▸ The task:
Only the lines from the one that contains "Given: Jump to the last page of results" through the end of the entries, both included, should be transcribed, exactly and without pictures.

(Dataset records)
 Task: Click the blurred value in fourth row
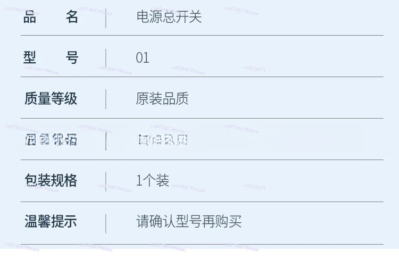click(162, 140)
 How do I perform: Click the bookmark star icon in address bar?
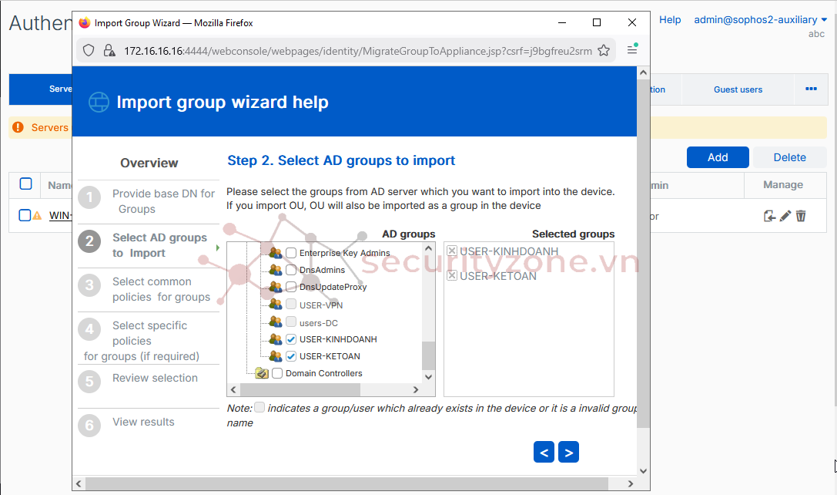pyautogui.click(x=604, y=51)
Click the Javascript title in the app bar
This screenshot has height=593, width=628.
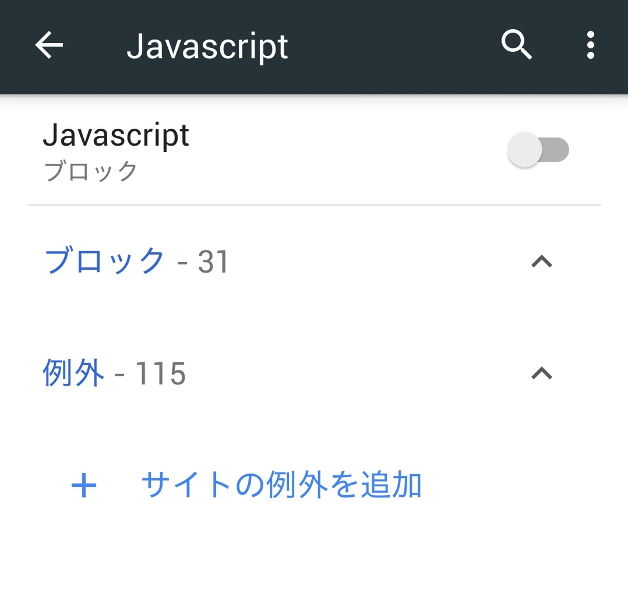pos(207,47)
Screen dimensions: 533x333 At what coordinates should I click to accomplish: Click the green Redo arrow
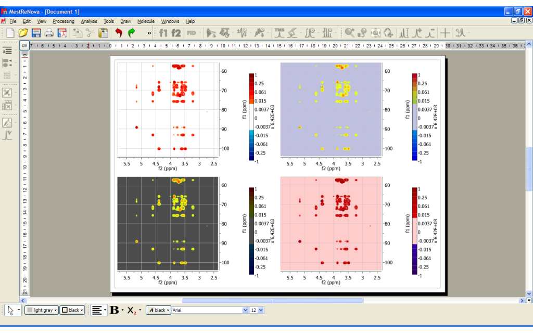pyautogui.click(x=131, y=33)
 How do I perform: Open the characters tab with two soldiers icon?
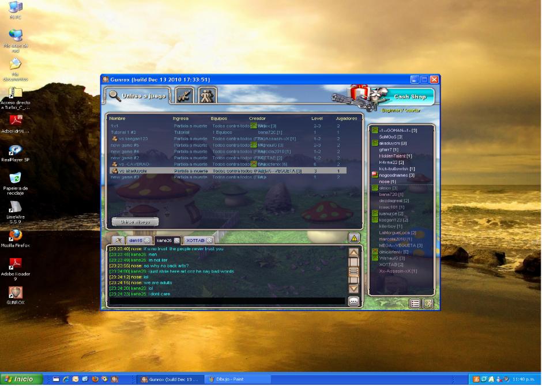point(207,95)
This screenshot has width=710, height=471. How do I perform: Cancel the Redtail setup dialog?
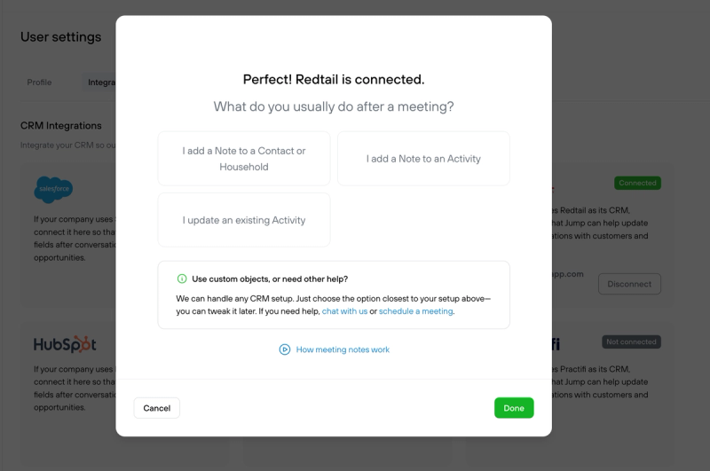click(157, 408)
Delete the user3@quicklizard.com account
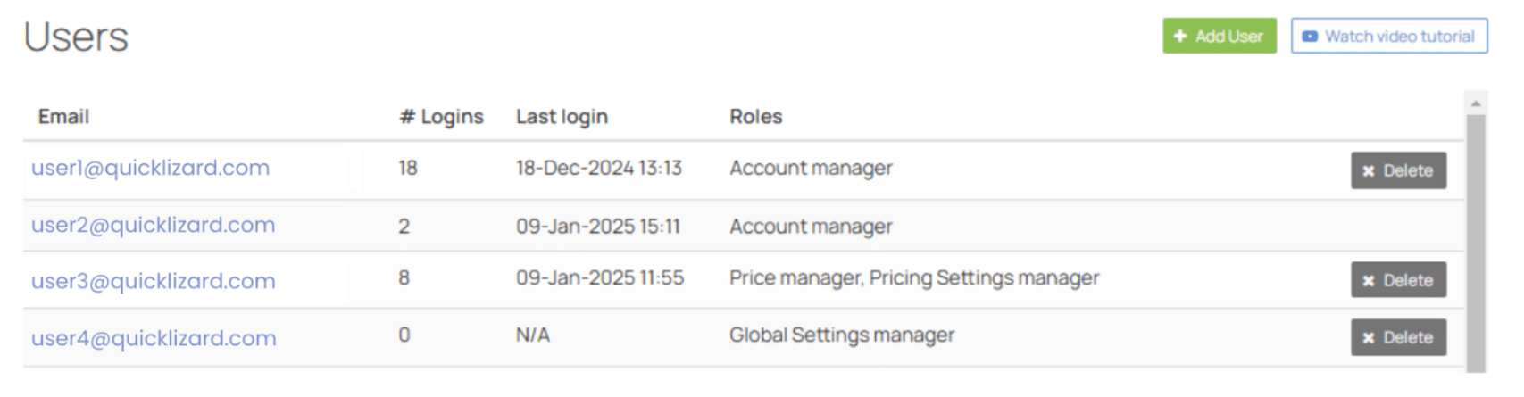This screenshot has height=397, width=1524. click(1398, 280)
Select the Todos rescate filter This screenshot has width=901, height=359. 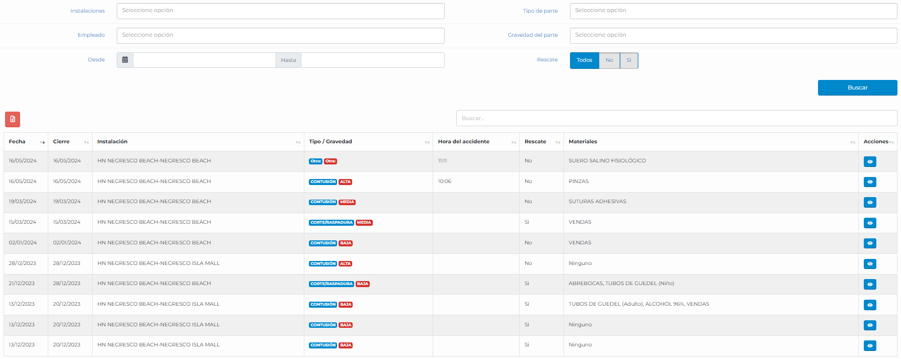coord(584,60)
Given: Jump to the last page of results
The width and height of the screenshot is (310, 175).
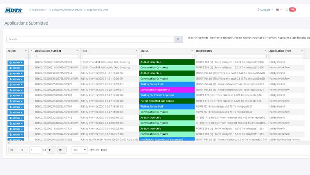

▸ Task response:
Given: Jump to the last page of results
The width and height of the screenshot is (310, 175).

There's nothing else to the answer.